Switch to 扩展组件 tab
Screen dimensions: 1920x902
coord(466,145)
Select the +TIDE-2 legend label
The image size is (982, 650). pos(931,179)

__________________________________________________

WORK REQUEST
Only the lines from the one containing "Screen dimensions: 1920x902" through the last line of the records above are to be reproduced, exactly and with both ends included.

SOLUTION TO THE PROBLEM
Screen dimensions: 1920x902
coord(466,145)
Select the +TIDE-2 legend label
The image size is (982, 650). pos(931,179)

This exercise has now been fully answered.